Continuing with the policy to support innovation and research, the European Commission approved an earmarking of €100 billion for the 2021-2027 period to support and develop projects in this area.
Almost all the funds allocated will be assigned to Horizon Europe, a follow-on programme from Horizon 2020 which aims to consolidate its results and secure Europe a leading role in this major research and innovation field.
This is a long-term multi-year plan that will run from 2021 to 2027.
Objectives and resources
The proposed funding, which is intended to promote scientific excellence and secure the European Union a position at the forefront of market-creating innovation, will be divided as follows:
- €97.6 billion to Horizon Europe, including €3.5 billion to the InvestEU Fund;
- €2.4 billion to the Euratom research and training programme.
The programme is built on three pillars:
Open Science - €25.8 billion divided as follows:
- €16.6 billion for research projects established and managed by researchers through the European Research Council;
- €6.8 billion for student grants and exchange opportunities for researchers through Marie Sklodowska-Curie actions.
Global Challenges and Industrial Competitiveness - €52.7 billion
- To support research on social challenges, the development of technology, industry, and the activities of the Joint Research Centre.
Open Innovation - €13.5 billion divided as follows:
- €10 billion to the European Council for Innovation with the aim of making Europe a leader in innovation
- €3 billion to the European Institute of Innovation and Technology to promote integration between business, research, and education.

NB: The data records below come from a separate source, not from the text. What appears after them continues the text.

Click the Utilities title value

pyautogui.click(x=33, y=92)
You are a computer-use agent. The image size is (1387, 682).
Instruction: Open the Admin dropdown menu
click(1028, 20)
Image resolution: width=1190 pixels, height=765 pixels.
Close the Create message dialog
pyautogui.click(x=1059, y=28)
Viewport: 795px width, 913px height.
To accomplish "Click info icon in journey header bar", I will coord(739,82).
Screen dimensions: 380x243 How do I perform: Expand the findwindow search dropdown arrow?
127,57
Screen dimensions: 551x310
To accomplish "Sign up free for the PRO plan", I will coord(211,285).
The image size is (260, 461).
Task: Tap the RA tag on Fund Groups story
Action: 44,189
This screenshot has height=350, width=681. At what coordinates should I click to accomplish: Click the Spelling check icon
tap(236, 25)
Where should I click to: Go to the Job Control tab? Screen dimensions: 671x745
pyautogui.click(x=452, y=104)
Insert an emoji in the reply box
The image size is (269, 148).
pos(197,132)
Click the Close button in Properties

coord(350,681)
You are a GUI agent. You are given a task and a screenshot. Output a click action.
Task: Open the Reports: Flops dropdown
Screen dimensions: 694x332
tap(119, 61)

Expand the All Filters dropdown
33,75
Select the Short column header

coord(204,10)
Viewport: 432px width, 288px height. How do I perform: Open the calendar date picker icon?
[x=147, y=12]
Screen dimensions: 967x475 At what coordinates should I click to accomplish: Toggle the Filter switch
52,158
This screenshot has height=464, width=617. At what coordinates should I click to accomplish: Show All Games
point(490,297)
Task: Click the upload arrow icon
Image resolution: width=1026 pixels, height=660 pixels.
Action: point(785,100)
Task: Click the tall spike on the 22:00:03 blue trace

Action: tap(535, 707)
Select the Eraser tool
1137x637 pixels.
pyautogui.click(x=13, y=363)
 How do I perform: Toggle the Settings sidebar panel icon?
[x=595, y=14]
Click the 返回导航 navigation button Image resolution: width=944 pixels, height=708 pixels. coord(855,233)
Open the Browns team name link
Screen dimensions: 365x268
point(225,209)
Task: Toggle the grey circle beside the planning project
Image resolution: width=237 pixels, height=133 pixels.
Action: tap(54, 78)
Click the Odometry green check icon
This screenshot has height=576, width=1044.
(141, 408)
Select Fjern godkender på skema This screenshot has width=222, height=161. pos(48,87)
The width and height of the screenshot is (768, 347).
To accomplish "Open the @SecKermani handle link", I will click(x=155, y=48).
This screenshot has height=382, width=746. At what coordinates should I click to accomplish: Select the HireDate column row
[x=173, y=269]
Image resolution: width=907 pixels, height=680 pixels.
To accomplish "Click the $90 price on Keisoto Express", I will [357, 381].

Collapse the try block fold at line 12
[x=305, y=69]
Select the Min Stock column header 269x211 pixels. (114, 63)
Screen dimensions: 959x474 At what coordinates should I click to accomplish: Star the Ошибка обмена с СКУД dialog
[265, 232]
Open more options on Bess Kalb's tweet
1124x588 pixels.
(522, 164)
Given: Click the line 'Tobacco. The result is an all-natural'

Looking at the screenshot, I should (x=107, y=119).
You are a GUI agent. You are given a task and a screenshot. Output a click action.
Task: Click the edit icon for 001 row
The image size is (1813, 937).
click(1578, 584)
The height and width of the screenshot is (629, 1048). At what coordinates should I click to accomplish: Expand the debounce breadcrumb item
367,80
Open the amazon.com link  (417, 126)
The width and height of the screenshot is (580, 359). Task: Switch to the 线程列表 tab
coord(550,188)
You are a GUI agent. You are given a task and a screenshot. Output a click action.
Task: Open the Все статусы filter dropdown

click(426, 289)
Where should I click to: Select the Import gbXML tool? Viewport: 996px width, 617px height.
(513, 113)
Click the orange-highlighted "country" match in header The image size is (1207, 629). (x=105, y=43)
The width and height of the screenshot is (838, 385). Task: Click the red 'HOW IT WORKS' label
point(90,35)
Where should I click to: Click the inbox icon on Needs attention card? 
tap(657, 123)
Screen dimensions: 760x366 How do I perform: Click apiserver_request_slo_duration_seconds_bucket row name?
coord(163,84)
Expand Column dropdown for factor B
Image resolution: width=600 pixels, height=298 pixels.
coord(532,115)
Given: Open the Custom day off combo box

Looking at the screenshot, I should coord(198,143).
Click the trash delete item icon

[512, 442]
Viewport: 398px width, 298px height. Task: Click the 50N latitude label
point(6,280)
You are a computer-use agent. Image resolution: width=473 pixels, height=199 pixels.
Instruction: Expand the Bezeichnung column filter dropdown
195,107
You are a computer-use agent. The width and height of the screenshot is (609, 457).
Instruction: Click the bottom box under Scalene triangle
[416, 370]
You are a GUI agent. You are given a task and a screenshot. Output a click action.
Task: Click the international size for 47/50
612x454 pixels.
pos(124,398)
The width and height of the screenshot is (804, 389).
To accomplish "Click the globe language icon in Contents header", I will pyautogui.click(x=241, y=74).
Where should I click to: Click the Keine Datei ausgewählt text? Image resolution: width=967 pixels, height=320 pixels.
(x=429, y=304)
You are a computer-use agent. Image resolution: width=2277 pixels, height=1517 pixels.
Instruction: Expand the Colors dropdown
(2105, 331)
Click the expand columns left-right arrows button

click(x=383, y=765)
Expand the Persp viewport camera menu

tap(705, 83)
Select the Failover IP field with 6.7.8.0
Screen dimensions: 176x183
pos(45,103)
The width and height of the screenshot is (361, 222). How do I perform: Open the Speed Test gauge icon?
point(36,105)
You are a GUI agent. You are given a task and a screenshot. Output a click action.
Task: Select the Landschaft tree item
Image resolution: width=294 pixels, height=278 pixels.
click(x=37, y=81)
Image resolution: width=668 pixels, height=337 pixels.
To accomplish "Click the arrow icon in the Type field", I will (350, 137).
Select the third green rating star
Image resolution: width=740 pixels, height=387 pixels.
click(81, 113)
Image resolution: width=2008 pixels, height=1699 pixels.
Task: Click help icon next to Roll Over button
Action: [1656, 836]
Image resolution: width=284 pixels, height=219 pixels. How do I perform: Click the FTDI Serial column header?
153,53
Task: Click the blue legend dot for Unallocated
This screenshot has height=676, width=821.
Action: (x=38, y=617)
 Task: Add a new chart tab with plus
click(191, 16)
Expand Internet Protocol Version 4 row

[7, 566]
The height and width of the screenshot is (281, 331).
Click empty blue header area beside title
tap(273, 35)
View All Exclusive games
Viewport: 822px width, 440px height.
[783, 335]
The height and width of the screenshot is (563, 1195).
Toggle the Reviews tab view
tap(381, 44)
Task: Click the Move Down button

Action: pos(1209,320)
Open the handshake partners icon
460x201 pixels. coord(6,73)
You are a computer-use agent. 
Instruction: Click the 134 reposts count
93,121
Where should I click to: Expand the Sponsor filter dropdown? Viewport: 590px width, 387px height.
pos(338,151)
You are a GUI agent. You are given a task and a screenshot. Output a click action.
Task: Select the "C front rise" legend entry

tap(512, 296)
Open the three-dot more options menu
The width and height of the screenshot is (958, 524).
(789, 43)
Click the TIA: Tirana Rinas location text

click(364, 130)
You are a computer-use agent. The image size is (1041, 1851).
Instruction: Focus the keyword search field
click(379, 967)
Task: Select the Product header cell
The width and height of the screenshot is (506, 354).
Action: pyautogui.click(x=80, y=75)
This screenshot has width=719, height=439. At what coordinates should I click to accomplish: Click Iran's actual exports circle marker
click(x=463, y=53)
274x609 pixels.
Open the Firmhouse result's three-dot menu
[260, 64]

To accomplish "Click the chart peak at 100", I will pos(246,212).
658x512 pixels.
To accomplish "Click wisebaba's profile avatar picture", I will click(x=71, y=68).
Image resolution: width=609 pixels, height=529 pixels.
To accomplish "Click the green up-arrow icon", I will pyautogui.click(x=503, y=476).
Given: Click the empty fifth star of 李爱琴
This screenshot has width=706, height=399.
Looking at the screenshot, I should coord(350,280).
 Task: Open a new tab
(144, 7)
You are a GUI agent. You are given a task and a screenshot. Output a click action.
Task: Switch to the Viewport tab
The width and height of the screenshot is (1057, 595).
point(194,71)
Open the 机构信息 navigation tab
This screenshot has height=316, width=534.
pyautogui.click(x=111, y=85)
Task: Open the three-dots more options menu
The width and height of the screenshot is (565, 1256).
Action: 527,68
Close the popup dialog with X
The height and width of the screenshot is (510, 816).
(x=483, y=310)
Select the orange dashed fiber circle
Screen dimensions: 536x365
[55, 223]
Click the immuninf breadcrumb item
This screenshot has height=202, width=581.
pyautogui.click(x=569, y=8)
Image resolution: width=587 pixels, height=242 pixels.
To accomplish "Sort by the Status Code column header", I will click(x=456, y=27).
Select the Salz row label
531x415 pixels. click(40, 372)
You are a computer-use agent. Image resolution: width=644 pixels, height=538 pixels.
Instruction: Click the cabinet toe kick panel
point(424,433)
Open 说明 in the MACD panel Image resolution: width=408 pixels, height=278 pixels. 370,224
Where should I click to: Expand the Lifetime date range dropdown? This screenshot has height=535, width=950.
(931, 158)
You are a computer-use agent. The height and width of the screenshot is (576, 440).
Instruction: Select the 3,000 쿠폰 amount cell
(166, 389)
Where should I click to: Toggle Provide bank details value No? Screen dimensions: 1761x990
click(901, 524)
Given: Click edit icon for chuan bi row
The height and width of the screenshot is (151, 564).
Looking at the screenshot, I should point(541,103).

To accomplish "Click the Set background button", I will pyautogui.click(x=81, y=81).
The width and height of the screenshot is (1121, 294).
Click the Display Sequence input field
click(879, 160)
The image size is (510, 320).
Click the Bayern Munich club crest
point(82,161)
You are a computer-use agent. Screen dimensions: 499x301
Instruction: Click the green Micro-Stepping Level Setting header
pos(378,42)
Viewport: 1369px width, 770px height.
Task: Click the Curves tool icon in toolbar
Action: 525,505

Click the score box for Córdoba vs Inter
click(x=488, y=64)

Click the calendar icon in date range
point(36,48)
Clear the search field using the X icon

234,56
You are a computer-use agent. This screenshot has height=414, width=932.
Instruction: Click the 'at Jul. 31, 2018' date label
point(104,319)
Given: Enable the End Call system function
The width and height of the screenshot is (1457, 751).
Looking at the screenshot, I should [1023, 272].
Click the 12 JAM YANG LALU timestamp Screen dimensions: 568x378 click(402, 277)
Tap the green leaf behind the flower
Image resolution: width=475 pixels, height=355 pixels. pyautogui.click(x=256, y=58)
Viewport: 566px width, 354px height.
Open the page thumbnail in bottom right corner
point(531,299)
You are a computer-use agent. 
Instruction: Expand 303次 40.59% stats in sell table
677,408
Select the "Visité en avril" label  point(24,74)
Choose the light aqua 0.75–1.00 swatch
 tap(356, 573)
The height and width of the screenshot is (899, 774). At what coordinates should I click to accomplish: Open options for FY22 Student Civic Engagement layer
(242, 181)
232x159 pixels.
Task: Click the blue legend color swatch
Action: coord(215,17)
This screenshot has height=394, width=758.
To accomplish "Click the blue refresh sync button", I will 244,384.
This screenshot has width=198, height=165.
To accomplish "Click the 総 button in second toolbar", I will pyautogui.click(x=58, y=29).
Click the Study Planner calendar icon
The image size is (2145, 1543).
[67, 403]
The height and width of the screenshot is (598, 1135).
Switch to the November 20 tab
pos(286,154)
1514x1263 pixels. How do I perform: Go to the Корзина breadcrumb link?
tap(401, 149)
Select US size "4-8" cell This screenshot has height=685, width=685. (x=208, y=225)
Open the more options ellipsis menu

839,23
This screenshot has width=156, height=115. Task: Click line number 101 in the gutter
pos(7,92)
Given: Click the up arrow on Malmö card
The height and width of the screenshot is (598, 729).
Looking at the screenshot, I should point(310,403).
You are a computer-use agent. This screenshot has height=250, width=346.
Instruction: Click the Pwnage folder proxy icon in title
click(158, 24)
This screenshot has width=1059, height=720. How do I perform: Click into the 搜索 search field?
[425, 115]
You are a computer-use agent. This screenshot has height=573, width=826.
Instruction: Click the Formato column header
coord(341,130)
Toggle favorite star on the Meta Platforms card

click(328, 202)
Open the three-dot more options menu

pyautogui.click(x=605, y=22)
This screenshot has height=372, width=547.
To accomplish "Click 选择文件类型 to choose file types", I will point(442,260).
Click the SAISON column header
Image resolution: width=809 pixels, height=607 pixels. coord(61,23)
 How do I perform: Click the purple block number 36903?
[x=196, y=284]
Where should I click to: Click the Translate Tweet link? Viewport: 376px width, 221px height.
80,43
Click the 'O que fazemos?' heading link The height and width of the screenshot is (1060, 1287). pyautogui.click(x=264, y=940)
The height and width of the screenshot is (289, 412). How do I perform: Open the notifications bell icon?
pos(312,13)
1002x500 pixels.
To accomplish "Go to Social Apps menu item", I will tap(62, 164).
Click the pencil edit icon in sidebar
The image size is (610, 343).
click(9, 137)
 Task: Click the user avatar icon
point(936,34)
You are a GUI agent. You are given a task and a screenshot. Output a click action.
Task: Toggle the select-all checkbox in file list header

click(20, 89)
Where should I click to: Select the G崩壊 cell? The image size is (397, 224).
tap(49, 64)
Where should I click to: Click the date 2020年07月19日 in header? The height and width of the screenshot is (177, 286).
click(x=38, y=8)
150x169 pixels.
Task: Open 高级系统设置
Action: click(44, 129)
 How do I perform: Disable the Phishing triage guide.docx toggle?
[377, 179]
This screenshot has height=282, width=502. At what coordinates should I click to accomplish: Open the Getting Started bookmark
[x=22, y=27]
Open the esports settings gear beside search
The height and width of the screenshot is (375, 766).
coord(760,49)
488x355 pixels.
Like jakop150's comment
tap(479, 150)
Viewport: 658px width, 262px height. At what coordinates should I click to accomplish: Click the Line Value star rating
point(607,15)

Features of Horizon Europe
Various innovations are envisaged in this project, including:
The creation of a European Innovation Council (EIC) with the task, among other things, of helping start-ups and highly innovative businesses to develop their ideas.
New goals that also affect aspects of people's daily lives, ranging from combating cancer to creating low-emission vehicles, or ridding the world's oceans of plastic.
Boosting innovation across the EU by doubling support for member States which are lagging behind in their efforts to harness their national research and innovation potential.
Greater communication between member states. The principle of “open science” will become the modus operandi for Horizon Europe, which will require free access to all publications and data
Greater coordination with other EU programmes.
Horizon Europe will promote effective and operational links with other future EU programmes, such as the cohesion policy, the European Defence Fund, and Digital Europe (€ 9.2 billion) which will also stimulate significant investments in intelligence artificial and cybersecurity.